Young Gen X/old millenials: what was it like growing up in the 80s?

I'm 34, born in '81, so technically on the cusp, but I solidly identify as Gen X. Computers were never a part of my daily life until I was 18 and out of high school. Anything I wanted (never required) to be typed was done on an electric typewriter, any research for a school project was done at the library. Picking a topic for the science fair, for example, was limited to what I could learn about in my school textbook. In elementary school my absolute favorite thing was Weekly Readers, a little newspaper published by Scholastic for kids. The end of the Cold War was my favorite thing to read about. There were regularly articles on the USSR and the Berlin Wall.

We did have Apple IIes computers in school, which were very out of date when I was in school. It would be like have a Macintosh desktop circa 1993 to use now. The only thing the Apples were good for were Oregon Trail, the best computer game ever, so it wasn't all bad.

My small town district, the administrators, the teachers, the parents, no one, cared about updating. It was a non-issue. That's a huge deference between then-and-now, there was no value put on learning, using, understanding modern technology. Computers were seen as something for scientists, not school kids or every day people. This attitude was clearly changing, but it hadn't trickled down to small towns yet.

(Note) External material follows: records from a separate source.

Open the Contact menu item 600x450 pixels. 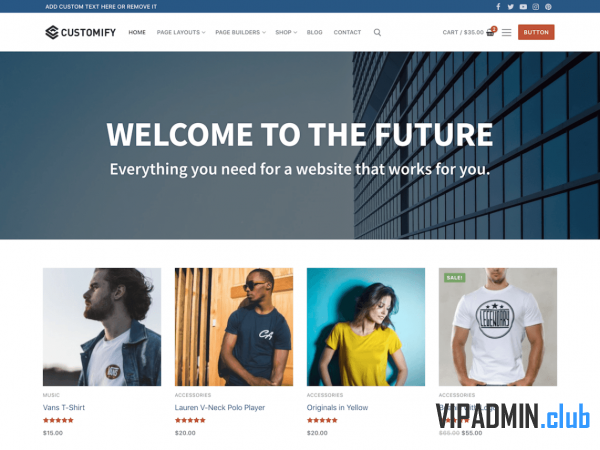click(x=347, y=33)
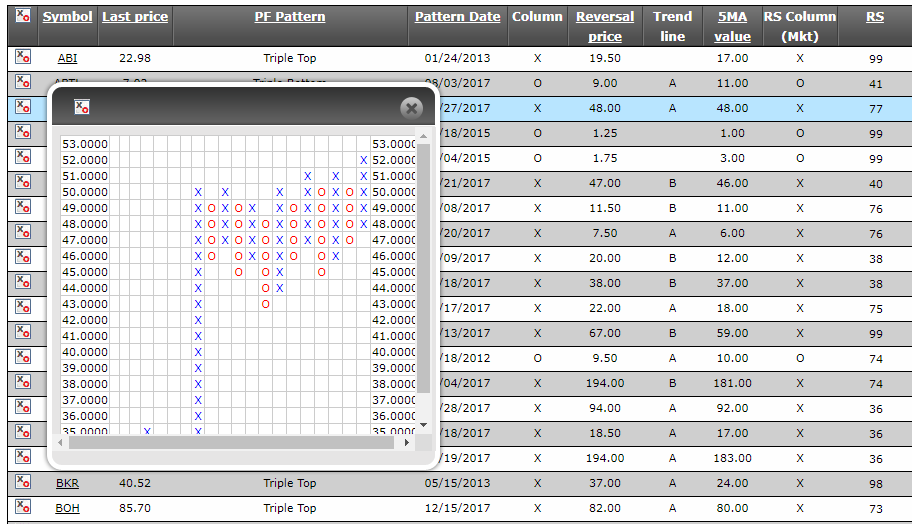The image size is (912, 524).
Task: Sort by PF Pattern column header
Action: 290,17
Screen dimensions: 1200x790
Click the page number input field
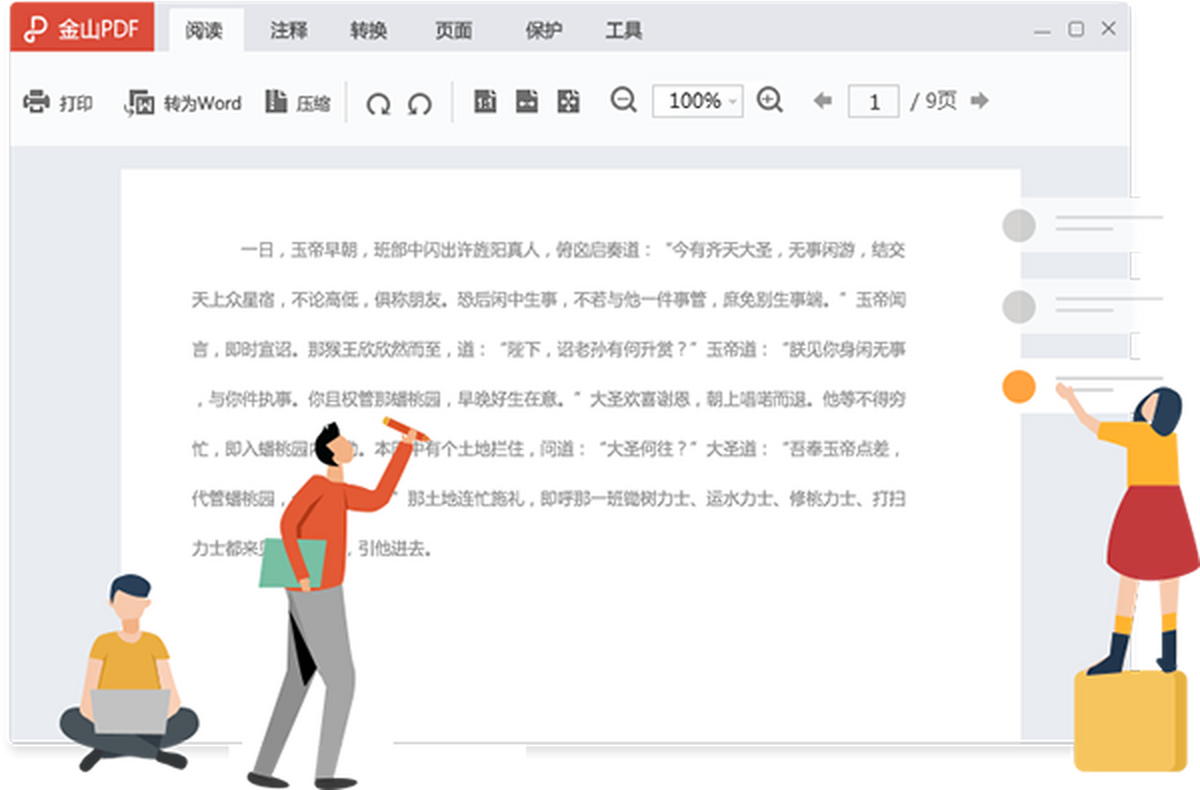coord(873,102)
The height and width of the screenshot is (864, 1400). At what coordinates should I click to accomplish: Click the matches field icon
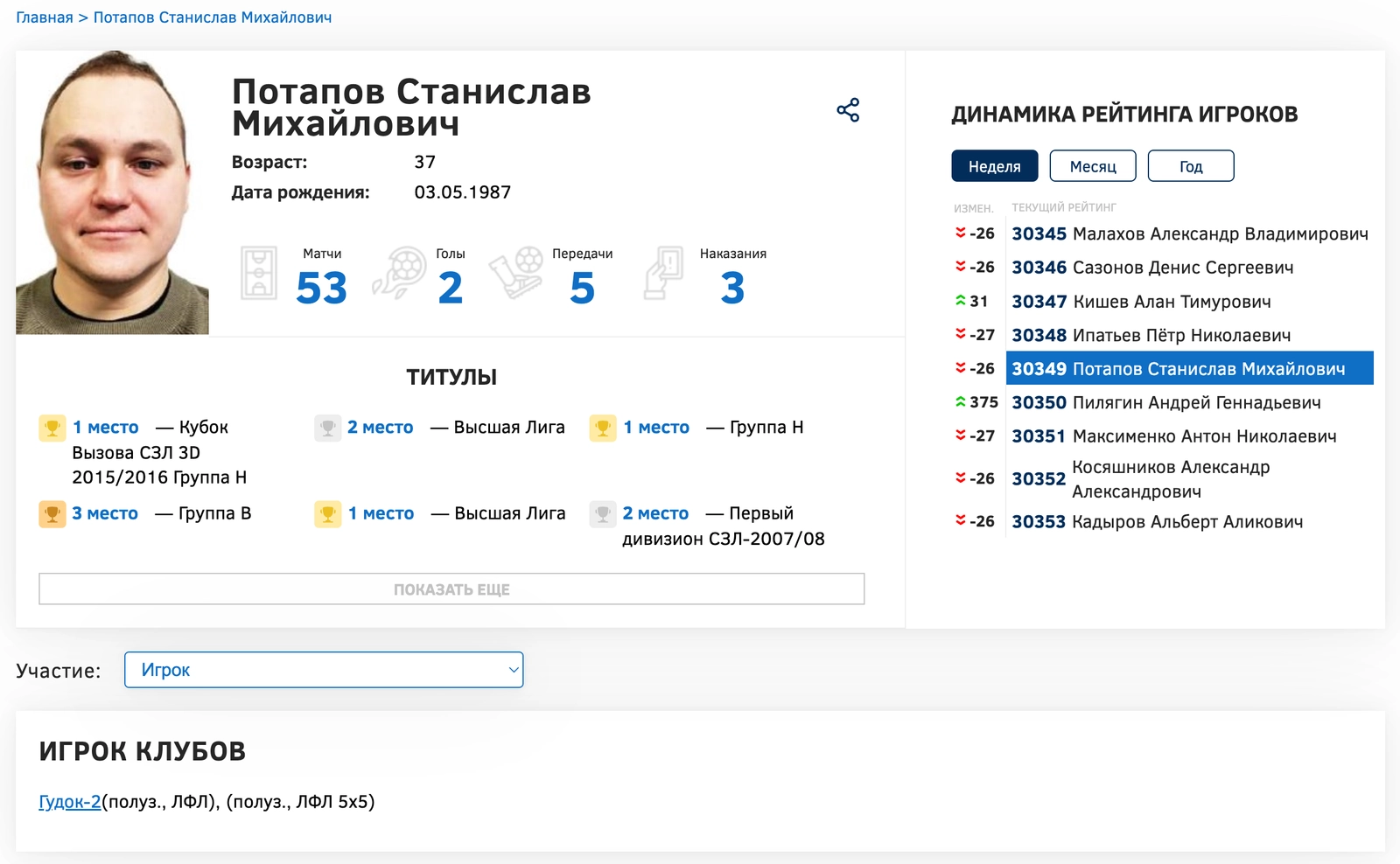tap(259, 273)
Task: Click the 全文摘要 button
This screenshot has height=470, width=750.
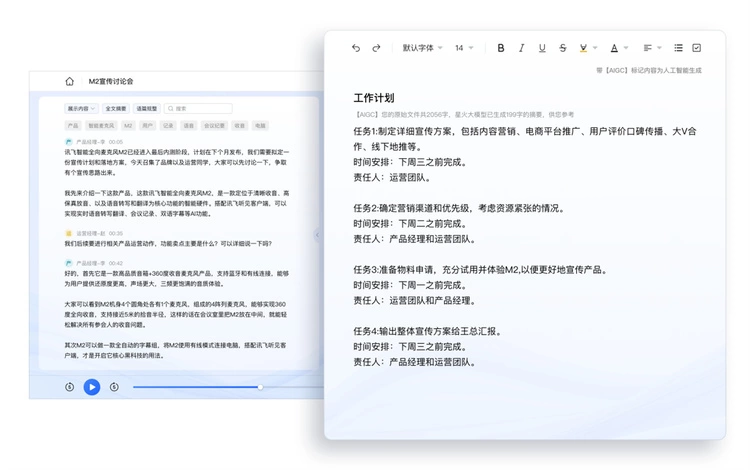Action: coord(116,108)
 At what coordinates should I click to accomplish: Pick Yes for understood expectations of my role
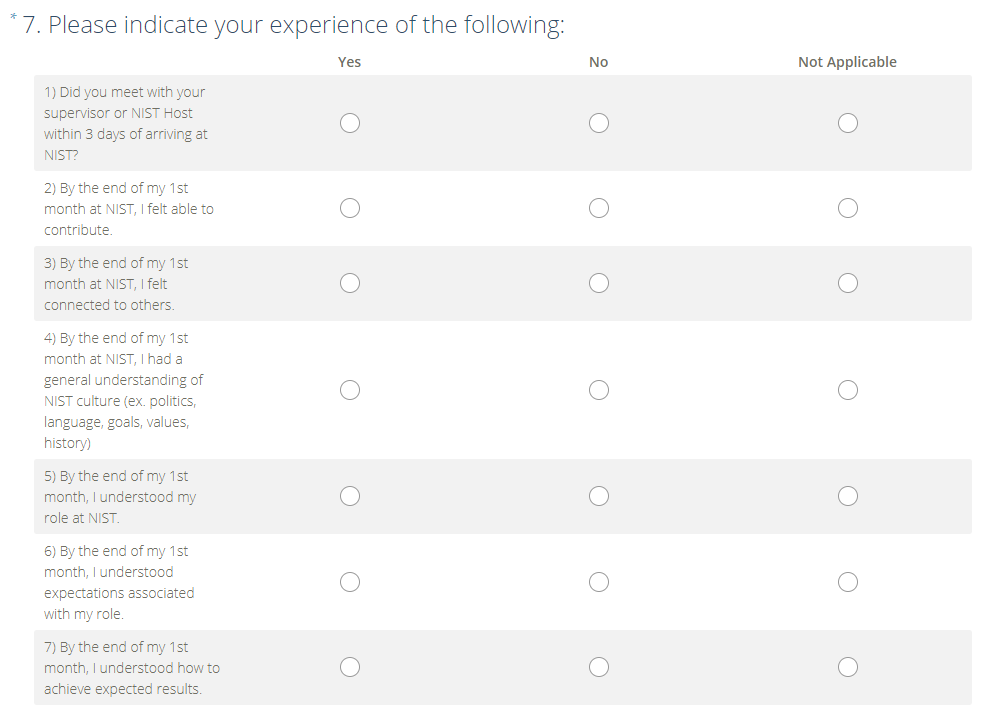[350, 582]
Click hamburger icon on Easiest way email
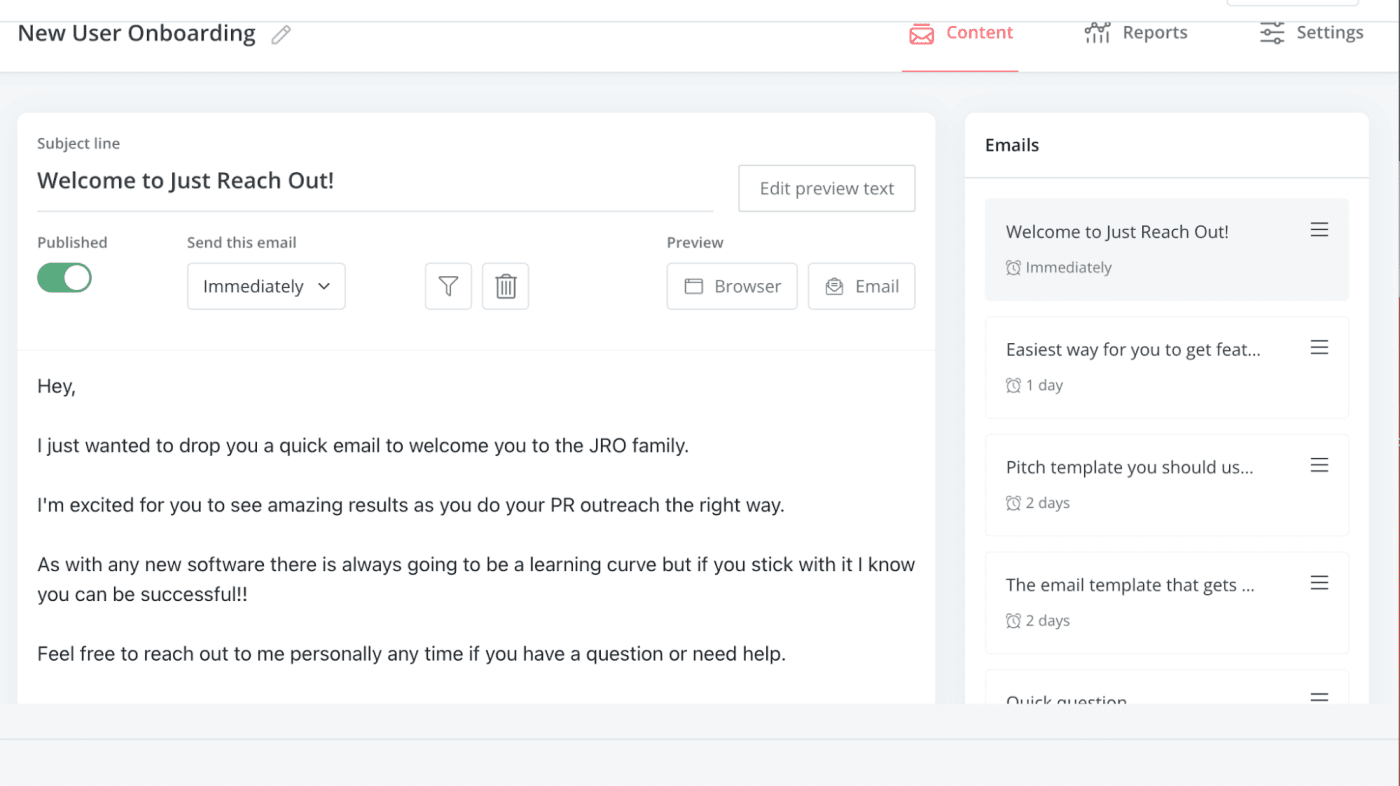 1319,347
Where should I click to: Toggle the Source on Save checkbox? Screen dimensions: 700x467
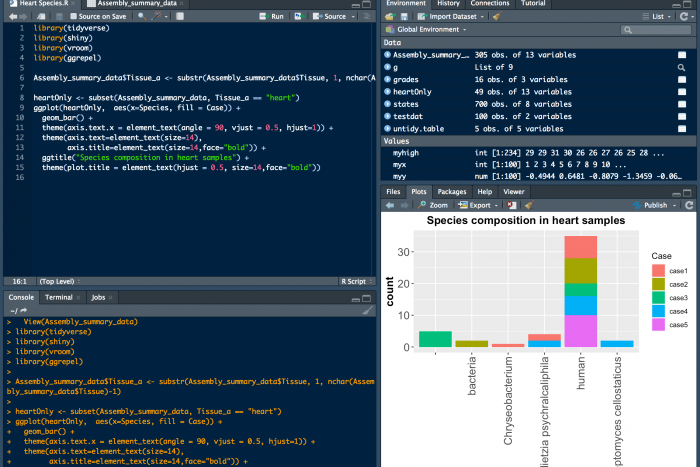pyautogui.click(x=73, y=16)
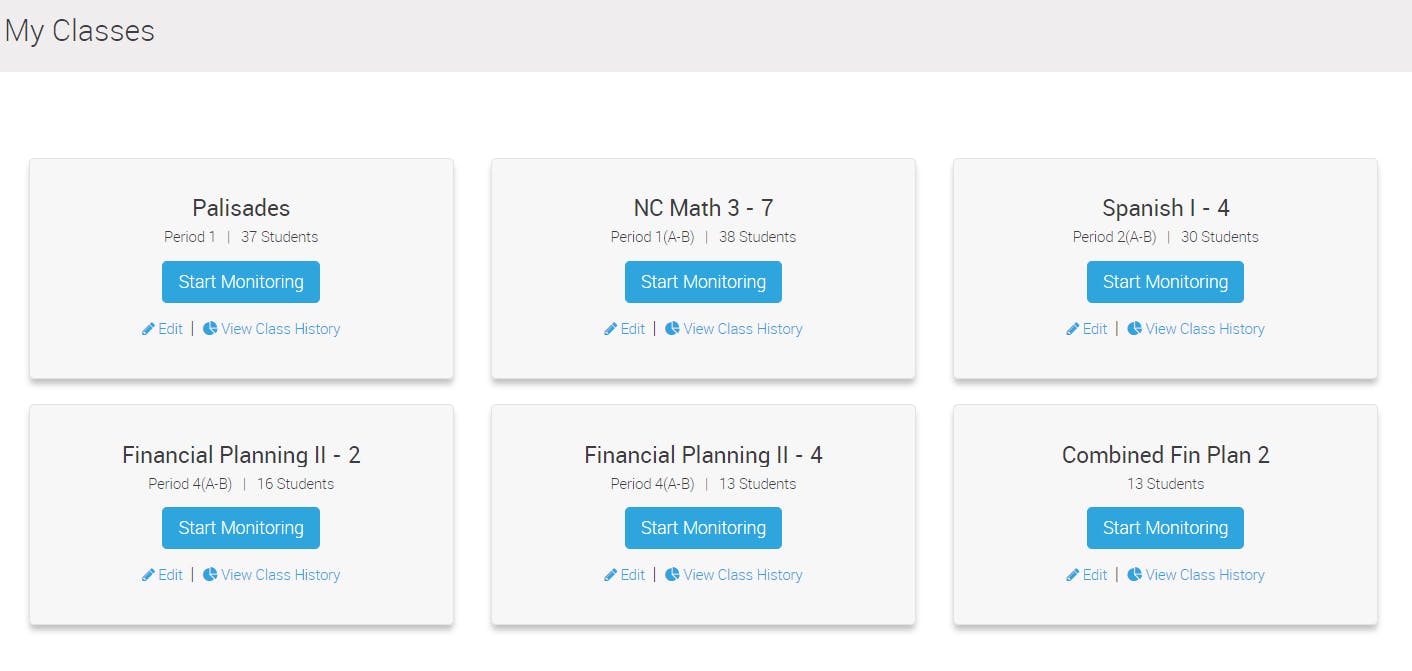Click the pencil icon on the Palisades card
This screenshot has width=1412, height=671.
click(148, 329)
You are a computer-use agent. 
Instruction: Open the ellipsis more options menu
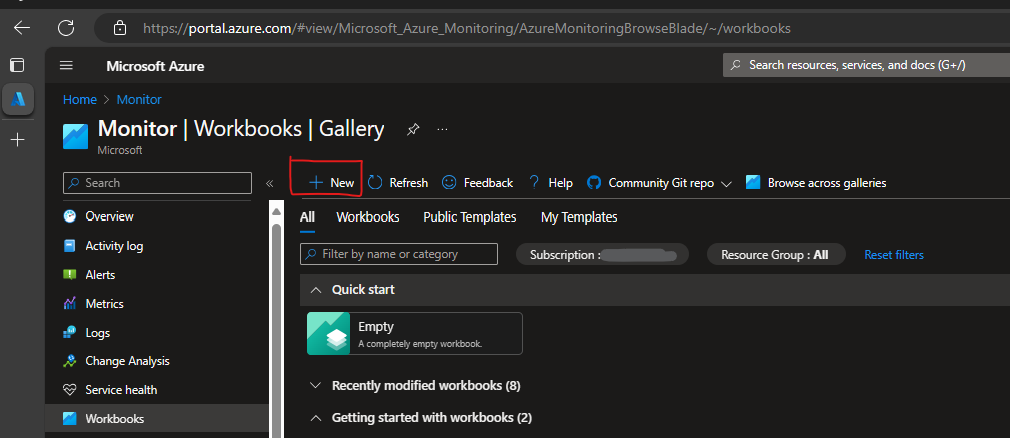pyautogui.click(x=442, y=129)
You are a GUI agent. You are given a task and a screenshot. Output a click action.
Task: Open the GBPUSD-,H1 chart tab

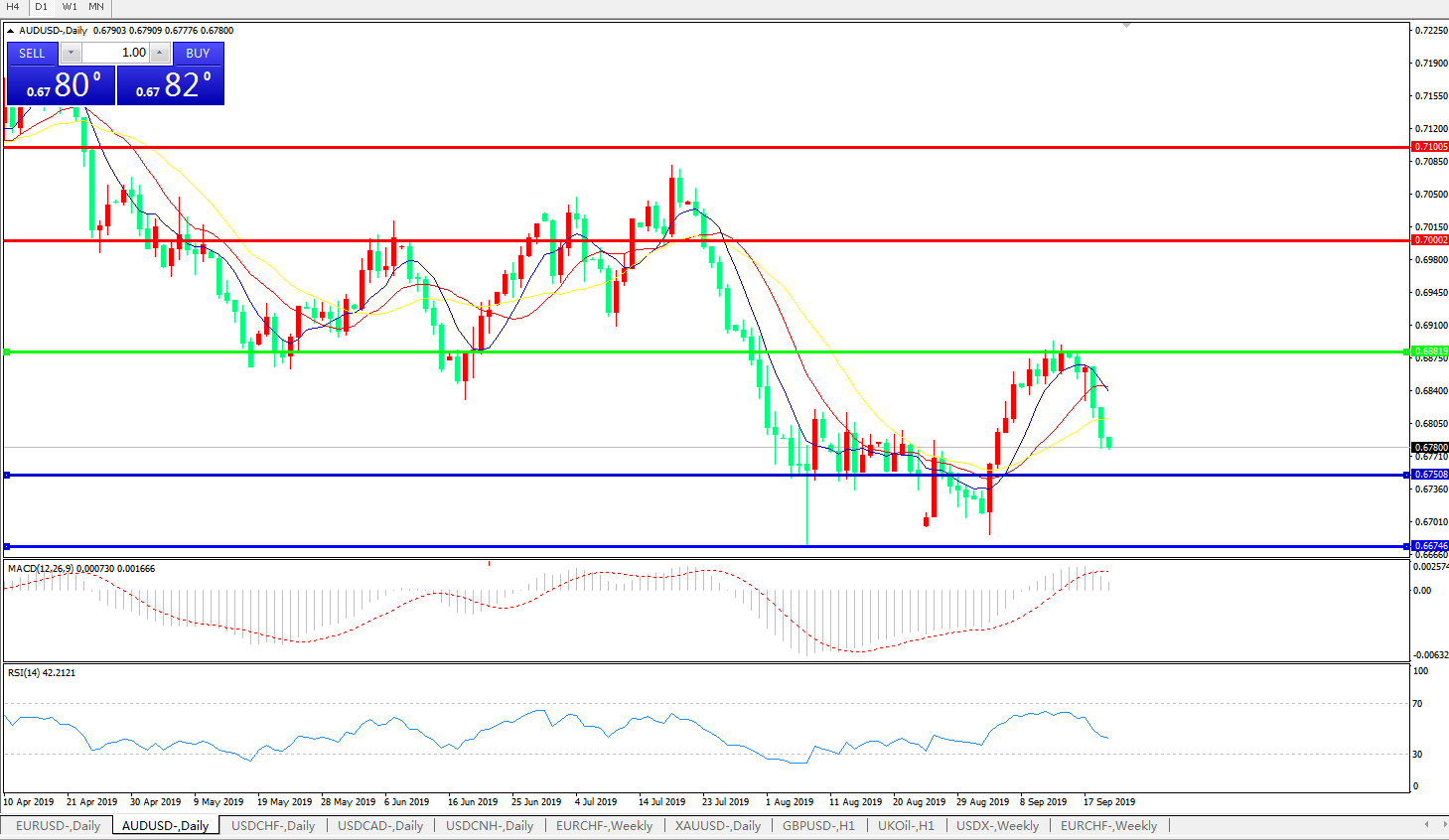pyautogui.click(x=818, y=825)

My middle school got one Web TV, and all we had access to was the most basic, ridiculously limited encyclopedia (website? program?) to look things up. It was easier, and had more information, just to still use the actual encyclopedia. Finally in high school, in 11th or 12th grade (1998-99), my school library got a computer with internet access--one computer--and I don't remember ever using it. I did go to the public library about once a week and get on the internet there.

My freshman year in college I bought a computer, an eMachine. I had AOL, dial-up of course, and shared the phone line with my family. They hated me "hogging" the line, so I would go to my college computer lab when I could to use the internet. The computer lab was almost always empty, there wasn't any type of login or passwords required, printing was free.

Within literally a couple years after I graduate high school, new computers with internet access were very common in every household, schools, libraries. If you didn't have one at home, your friend did, or you'd just go to the library. From, say, 1995 to 2000, computers and the internet went from being a very novel thing that only a few people had, to just being a normal part of every day life. But, wow, how the internet has even changed from then to now.